WHAT TO WORK ON: Would it be possible to write out each entry below exactly, without the pictures?

ENTRIES PROVIDED:
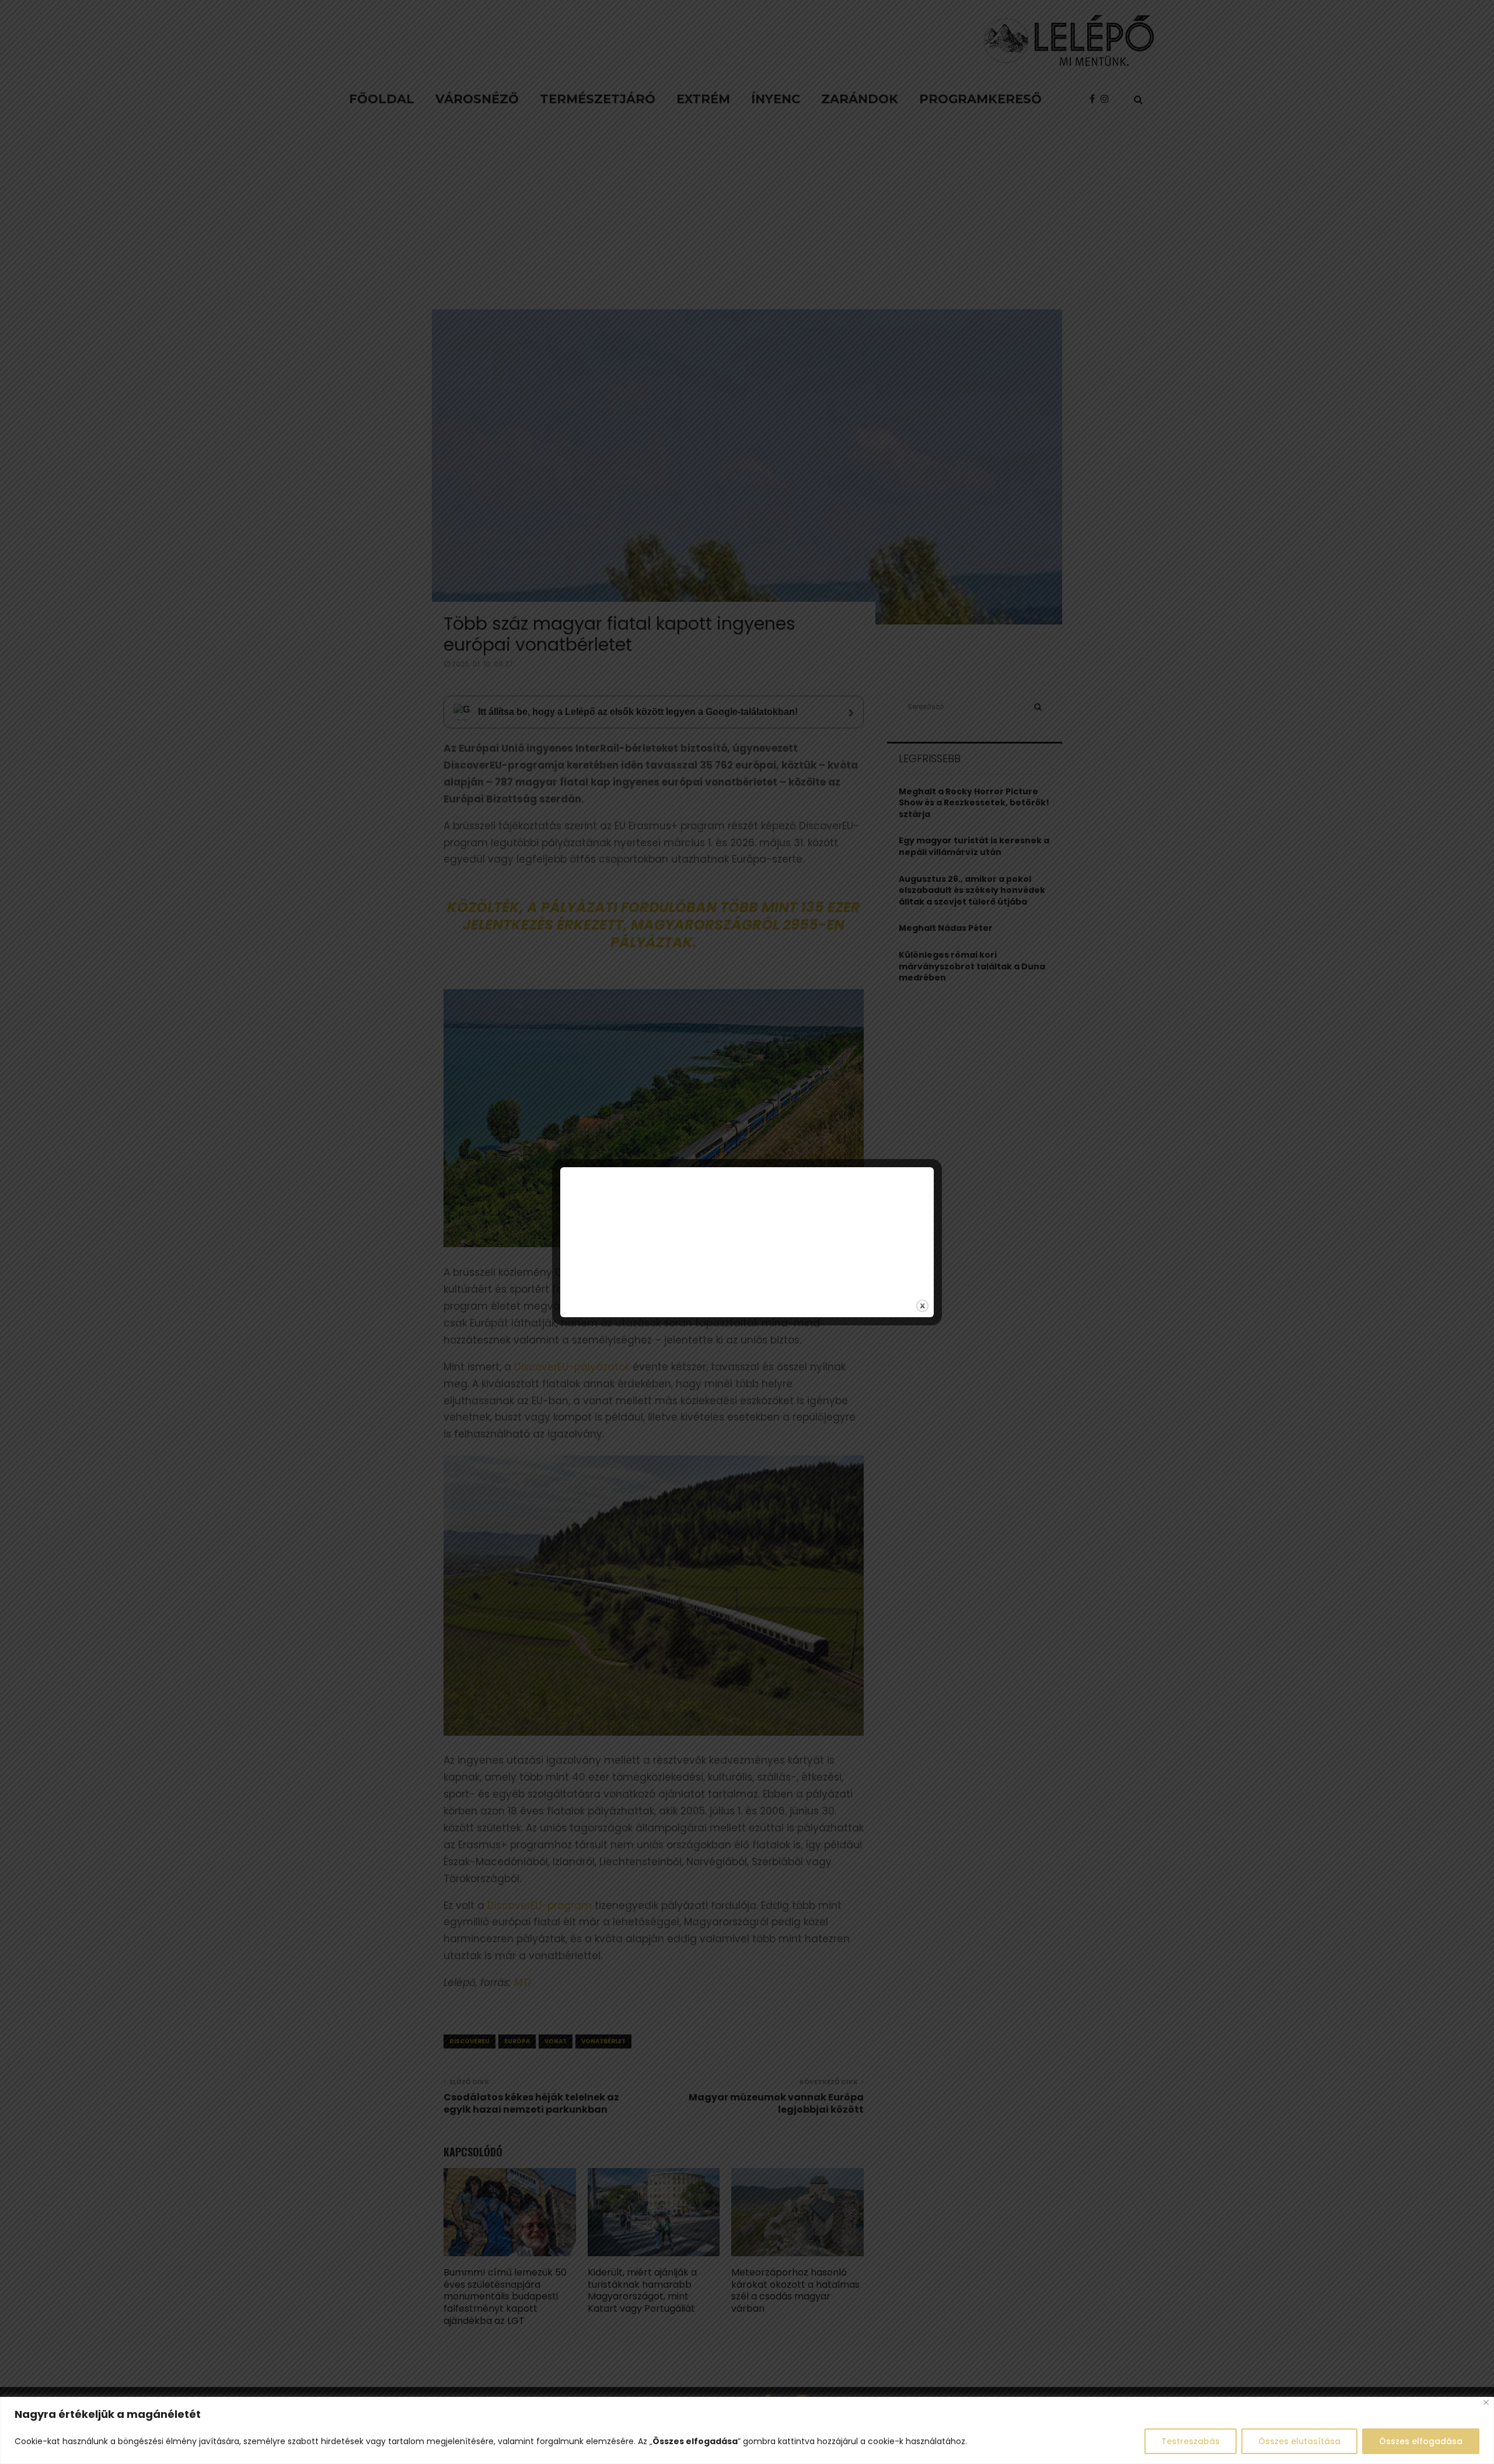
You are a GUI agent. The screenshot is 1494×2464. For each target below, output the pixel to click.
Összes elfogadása (1420, 2441)
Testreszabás (1190, 2441)
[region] (747, 2430)
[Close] (1486, 2402)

RESPONSE TO THE TASK:
You are a GUI agent. The screenshot is 1494×2464. For each target below, output the pixel to click.
Összes elfogadása (1420, 2441)
Testreszabás (1190, 2441)
[region] (747, 2430)
[Close] (1486, 2402)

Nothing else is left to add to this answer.